— Start Material for this task —

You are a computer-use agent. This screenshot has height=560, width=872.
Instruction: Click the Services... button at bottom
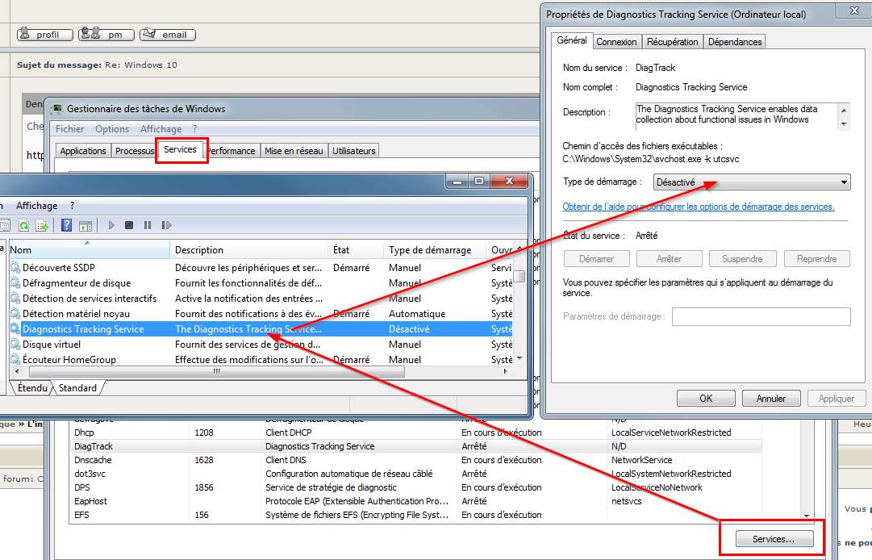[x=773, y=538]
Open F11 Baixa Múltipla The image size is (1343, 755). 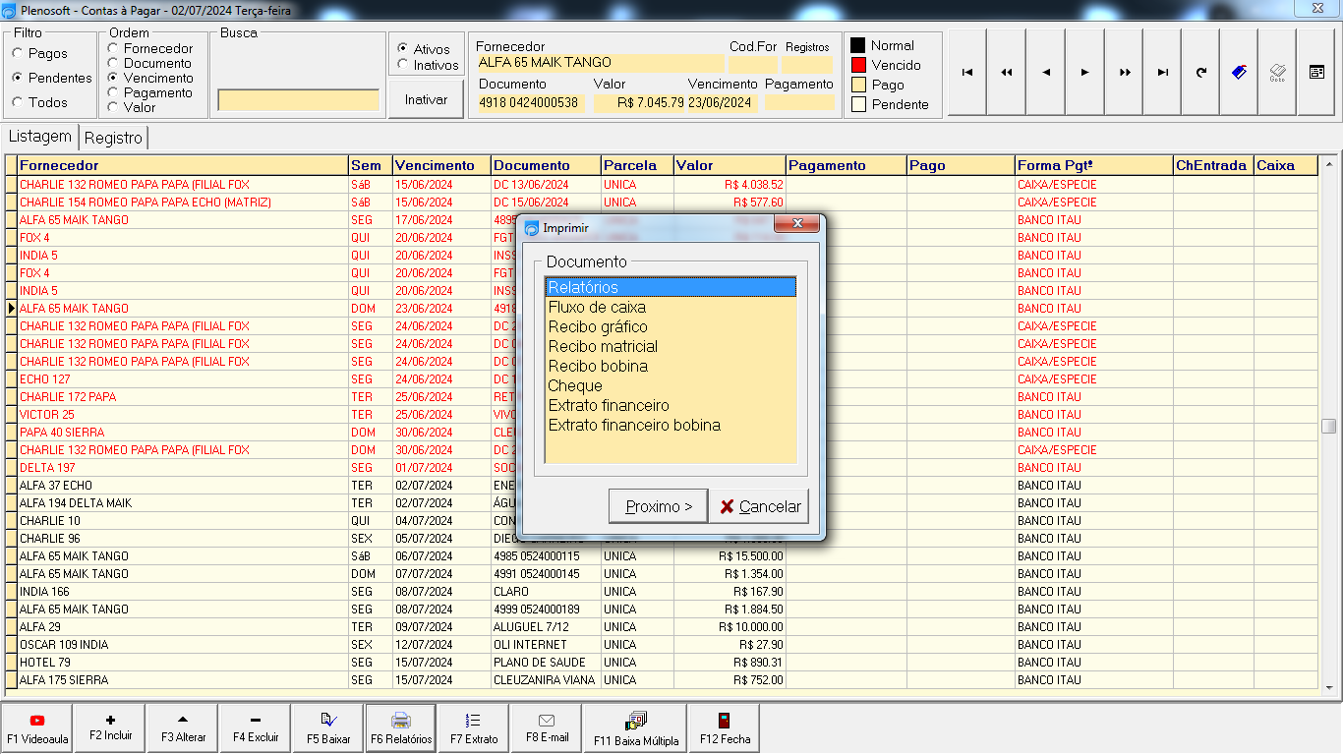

— End Material for this task —
— Start Material for this task —

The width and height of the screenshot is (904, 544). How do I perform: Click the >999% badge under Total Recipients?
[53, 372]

— End Material for this task —

Rewrite the entries from the line containing "You are a computer-use" through the line containing "Open F11 Baixa" as a numbered list, skipping blank lines and omitting the pictures.

- Exercise answer -
1. You are a computer-use agent. This screenshot has height=560, width=872.
2. Instruction: Click the Services... button at bottom
3. [x=773, y=538]
4. Open F11 Baixa Múltipla The image size is (1343, 755). 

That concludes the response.